Reproduce the lines from the one containing "Where should I click to: Expand" to the one containing "Action: coord(340,719)", swapping "flag marker" for "pin marker" and changing nothing else.

(Element and text location records)
>> BEGIN
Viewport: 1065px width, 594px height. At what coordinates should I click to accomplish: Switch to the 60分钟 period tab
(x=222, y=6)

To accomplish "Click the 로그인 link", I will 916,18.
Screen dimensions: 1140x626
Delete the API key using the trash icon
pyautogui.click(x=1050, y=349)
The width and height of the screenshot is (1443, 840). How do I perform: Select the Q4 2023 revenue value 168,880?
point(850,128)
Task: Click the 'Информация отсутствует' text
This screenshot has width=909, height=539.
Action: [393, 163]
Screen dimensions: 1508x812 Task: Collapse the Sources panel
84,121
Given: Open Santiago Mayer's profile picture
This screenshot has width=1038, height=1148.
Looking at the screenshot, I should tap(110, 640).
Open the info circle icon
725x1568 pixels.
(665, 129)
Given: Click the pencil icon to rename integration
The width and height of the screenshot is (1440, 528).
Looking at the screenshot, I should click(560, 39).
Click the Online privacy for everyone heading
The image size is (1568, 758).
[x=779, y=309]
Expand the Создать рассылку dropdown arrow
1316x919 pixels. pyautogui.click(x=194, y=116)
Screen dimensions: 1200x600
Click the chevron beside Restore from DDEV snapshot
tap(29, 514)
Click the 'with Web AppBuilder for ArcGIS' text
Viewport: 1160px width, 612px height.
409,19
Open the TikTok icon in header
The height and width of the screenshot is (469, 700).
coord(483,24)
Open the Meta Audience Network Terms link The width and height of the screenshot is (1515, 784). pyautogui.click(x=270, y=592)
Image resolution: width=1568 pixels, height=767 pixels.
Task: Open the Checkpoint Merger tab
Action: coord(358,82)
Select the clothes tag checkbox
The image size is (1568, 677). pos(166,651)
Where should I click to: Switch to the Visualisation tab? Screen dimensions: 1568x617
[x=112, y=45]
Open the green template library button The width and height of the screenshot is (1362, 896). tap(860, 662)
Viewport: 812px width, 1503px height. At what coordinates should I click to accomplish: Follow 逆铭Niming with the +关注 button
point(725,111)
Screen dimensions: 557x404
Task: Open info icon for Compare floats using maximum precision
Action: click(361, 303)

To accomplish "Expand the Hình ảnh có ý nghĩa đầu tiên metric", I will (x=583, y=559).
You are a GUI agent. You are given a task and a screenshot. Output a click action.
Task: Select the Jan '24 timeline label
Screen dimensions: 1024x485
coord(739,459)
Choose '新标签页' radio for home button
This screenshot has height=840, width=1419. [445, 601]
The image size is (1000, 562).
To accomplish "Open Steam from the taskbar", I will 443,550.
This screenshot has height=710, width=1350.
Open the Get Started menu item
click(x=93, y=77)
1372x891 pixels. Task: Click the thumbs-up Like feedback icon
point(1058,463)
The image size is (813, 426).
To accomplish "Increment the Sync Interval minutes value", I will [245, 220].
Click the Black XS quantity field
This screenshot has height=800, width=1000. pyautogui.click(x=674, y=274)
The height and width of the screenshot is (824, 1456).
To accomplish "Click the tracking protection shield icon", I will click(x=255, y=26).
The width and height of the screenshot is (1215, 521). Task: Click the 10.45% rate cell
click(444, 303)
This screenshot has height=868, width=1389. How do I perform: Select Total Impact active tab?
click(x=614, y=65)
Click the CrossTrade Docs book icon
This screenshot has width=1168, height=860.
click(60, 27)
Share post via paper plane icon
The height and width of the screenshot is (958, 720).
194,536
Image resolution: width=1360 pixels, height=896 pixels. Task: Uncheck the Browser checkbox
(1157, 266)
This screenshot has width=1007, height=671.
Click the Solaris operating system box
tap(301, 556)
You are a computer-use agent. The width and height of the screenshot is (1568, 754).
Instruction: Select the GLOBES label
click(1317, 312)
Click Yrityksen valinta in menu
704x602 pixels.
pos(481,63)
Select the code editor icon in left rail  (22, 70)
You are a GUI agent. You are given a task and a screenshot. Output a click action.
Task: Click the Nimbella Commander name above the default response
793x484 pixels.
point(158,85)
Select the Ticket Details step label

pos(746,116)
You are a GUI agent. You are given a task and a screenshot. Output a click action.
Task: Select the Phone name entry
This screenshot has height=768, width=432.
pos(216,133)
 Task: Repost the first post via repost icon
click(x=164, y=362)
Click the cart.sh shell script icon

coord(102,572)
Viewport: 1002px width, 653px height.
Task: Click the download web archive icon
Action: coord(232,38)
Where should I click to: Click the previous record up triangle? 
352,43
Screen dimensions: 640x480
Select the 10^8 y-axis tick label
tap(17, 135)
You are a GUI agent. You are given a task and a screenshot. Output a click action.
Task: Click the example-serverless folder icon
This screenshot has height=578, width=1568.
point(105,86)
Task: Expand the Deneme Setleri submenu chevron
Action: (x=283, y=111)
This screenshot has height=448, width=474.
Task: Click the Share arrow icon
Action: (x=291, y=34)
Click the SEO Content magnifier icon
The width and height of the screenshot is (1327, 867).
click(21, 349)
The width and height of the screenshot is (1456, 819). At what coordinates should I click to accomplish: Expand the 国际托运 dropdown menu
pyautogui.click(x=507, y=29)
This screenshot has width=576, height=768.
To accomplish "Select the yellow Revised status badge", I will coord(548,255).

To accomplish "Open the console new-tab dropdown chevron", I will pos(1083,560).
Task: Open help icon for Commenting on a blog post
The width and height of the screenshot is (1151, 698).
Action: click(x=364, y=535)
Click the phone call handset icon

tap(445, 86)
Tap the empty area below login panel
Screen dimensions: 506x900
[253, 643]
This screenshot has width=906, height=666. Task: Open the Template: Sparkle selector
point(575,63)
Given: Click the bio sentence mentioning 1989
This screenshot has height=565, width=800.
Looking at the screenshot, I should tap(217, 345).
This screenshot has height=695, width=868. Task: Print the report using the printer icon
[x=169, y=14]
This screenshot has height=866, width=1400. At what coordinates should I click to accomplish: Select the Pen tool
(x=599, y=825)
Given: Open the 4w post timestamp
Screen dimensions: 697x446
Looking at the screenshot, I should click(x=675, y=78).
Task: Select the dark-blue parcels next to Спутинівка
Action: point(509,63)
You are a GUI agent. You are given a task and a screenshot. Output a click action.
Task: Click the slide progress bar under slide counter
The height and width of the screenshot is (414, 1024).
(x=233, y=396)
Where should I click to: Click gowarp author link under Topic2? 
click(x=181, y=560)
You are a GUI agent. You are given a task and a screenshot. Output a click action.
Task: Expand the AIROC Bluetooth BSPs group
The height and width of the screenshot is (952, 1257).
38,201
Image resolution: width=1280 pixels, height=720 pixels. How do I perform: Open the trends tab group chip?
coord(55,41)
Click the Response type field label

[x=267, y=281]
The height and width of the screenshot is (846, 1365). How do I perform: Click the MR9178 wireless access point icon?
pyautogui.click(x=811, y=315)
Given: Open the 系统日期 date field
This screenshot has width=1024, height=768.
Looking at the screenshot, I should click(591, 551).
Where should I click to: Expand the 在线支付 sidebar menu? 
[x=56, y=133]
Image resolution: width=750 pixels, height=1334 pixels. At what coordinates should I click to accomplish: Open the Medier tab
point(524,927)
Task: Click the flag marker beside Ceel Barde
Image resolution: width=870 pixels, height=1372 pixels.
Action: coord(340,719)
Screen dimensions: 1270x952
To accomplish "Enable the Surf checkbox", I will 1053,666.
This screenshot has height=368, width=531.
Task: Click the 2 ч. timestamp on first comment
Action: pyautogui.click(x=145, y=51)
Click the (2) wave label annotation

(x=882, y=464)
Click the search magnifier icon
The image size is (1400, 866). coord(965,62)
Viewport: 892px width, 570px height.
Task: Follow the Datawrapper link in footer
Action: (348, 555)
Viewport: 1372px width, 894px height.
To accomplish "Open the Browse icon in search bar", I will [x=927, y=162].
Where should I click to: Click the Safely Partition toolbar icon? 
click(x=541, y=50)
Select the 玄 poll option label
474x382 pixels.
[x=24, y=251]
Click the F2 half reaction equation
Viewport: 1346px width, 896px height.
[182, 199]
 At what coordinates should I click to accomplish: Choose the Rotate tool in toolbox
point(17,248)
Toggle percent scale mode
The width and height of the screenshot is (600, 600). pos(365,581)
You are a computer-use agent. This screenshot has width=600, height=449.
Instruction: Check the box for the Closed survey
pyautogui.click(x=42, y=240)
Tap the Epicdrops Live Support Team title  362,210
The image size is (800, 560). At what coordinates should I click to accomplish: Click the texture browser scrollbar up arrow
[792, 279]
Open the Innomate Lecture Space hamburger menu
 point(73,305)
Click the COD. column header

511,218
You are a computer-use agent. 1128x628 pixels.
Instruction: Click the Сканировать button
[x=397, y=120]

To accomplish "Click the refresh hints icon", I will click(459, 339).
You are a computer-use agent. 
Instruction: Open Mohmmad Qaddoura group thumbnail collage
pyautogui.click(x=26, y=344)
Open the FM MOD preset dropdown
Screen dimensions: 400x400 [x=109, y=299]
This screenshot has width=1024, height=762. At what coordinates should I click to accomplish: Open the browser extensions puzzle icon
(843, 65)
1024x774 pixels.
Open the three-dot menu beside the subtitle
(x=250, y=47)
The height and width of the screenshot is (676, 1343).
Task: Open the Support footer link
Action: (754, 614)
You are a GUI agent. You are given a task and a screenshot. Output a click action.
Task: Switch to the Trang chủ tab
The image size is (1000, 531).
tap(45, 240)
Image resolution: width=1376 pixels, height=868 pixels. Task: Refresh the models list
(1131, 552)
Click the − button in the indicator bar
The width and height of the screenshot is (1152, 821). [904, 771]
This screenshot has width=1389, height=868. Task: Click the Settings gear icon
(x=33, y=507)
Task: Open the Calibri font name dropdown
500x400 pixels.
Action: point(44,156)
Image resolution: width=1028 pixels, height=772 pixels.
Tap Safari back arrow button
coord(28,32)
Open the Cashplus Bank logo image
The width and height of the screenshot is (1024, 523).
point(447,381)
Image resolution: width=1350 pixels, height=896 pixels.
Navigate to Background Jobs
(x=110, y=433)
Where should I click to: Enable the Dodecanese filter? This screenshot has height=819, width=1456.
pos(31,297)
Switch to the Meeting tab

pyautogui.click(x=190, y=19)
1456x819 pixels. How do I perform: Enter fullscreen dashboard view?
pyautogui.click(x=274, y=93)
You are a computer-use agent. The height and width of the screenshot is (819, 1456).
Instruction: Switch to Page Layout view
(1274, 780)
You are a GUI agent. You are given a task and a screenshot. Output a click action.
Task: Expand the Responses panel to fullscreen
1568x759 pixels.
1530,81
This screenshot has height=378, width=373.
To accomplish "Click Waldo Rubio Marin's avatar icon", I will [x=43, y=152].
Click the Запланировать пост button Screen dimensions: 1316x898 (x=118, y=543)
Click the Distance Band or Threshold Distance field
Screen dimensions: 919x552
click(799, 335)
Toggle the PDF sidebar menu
>> END
▶ Result for this task:
Where should I click to: Expand the 在线支付 sidebar menu? 
[x=56, y=133]
Image resolution: width=750 pixels, height=1334 pixels. At what coordinates should I click to accomplish: Open the Medier tab
point(524,927)
Task: Click the pin marker beside Ceel Barde
Image resolution: width=870 pixels, height=1372 pixels.
Action: coord(340,719)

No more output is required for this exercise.